Opening his eyes, a huge black vulture sat a yard away, hooded, unmoving, yellow and black eyes beamed on him. It seemed all set to sit there for months, though patience could not describe the fixed gaze. Its eyes were as inhuman as its feet, head, drawn-back wings, part of the expressionless whole, two coloured stones someone had thrown at it that had stuck right in and been used from then on as eyes, when instinct would have done just as well, because it looked as if it had no need to see.

He moved his leg, horrified but not frightened, wanting to kill the bird. The blue-black, glossy feathers were unreal, shining in the sun as if they were wet. When he stood up, a ripple went across one of its eyes, and he stared into them as if they were daring him to push down their impossible wall that blocked him from a world he should know about, to horizons of heaven and hell beyond the scattered horrors of the plain that he was already familiar with and only wanted to defeat and forget.

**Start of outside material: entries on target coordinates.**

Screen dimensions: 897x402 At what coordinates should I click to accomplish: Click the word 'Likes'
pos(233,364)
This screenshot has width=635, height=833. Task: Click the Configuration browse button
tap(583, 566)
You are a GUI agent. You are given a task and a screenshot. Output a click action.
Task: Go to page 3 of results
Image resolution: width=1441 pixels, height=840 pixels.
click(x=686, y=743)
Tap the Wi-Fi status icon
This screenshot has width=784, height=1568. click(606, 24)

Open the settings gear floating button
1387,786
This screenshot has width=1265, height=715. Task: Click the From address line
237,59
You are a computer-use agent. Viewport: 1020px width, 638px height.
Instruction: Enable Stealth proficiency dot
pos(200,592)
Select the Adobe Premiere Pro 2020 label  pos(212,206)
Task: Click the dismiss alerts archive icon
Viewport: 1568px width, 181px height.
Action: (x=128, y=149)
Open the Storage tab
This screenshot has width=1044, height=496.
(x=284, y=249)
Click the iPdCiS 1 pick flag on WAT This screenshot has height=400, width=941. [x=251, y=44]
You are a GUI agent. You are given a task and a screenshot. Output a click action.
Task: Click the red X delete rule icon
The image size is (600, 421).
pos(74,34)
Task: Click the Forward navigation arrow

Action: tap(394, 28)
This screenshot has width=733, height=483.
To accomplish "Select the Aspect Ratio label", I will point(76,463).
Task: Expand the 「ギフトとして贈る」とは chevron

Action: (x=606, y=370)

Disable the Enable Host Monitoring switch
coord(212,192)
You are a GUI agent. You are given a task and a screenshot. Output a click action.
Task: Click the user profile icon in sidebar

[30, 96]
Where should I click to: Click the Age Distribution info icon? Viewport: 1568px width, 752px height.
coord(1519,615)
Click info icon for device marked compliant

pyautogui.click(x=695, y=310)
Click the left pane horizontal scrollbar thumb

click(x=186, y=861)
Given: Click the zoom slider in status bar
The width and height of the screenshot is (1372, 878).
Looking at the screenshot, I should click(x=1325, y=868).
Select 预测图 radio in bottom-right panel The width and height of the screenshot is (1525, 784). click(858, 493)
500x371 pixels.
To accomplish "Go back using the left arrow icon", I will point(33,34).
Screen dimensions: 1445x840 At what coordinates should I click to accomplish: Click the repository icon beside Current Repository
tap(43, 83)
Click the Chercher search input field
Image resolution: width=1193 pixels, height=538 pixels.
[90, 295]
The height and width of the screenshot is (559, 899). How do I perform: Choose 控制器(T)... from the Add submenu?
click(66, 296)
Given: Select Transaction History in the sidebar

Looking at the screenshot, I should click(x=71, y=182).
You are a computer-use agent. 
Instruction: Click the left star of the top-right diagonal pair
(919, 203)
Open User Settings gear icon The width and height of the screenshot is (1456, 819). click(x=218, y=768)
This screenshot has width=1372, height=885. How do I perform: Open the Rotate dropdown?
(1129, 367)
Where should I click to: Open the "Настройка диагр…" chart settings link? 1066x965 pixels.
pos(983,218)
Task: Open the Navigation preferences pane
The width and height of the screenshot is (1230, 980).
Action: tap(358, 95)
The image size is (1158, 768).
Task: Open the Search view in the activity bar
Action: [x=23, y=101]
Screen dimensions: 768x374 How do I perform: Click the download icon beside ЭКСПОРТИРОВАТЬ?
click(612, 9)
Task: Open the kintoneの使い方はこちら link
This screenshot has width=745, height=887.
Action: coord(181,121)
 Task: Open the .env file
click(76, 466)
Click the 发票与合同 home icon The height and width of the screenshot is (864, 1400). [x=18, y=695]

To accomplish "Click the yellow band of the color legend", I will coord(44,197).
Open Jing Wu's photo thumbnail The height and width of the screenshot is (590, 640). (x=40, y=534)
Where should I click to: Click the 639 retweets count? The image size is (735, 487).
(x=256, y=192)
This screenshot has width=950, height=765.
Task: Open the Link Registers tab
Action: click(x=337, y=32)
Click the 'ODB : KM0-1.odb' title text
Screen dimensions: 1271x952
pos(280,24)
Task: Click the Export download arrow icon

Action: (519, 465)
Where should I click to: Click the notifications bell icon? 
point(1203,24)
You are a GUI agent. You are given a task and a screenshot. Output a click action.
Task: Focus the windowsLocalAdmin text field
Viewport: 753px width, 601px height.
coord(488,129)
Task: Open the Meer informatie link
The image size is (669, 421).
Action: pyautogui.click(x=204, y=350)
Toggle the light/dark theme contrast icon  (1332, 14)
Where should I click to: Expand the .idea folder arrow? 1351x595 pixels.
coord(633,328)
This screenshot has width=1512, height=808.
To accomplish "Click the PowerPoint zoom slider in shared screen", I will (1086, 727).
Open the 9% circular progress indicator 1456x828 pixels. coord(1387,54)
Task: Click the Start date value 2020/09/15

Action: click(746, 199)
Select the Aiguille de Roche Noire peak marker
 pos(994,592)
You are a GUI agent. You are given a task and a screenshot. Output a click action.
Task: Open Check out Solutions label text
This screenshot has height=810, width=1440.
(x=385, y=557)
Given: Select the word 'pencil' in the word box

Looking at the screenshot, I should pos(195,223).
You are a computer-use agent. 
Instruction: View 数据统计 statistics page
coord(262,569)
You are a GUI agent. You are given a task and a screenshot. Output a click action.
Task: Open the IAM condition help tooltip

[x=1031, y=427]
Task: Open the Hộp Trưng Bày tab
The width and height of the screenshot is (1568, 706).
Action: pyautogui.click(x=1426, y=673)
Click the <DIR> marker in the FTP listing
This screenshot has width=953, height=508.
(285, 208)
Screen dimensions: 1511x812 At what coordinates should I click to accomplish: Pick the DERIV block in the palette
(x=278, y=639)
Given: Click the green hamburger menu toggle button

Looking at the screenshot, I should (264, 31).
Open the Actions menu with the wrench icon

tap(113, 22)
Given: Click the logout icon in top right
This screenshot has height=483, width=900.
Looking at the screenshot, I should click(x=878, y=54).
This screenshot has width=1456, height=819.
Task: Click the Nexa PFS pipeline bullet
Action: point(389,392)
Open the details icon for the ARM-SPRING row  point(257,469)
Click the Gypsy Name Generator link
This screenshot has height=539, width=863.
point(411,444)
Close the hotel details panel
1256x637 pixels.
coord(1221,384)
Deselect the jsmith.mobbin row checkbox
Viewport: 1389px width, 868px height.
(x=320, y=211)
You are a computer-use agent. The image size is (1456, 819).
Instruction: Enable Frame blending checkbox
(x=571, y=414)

It was the middle of the afternoon and he had slept a few hours out of the day. The buzzard must have lost its glut from the camel, and set off through the scorching bileless sky to find more flesh. A line of others sat along the bottom of the valley like blackened tree-stumps that had burned down years ago, whose ash had been utterly blown away. The one nearest lessened in size, and he levelled his gun. To shoot that head would show nothing beyond the wall of merciless unfathomable eye. Within the eye was a desert brain that craved food from a desert that had none. Its life was a miracle, and if it hated anything it was only the earth from which it could get so little food, and this hatred was a javelin for nosing out the dying, whose digested flesh would let them fly eternally through this hell-sky and sometimes perch on the baking land. If he shot it, would they tear the dead bird to pieces? Or will they gang up on me? They lived on the mountains to the north and roamed over thin forests and wilderness, hunting and haunting all flesh and blood from their endless province of space between sky and earth.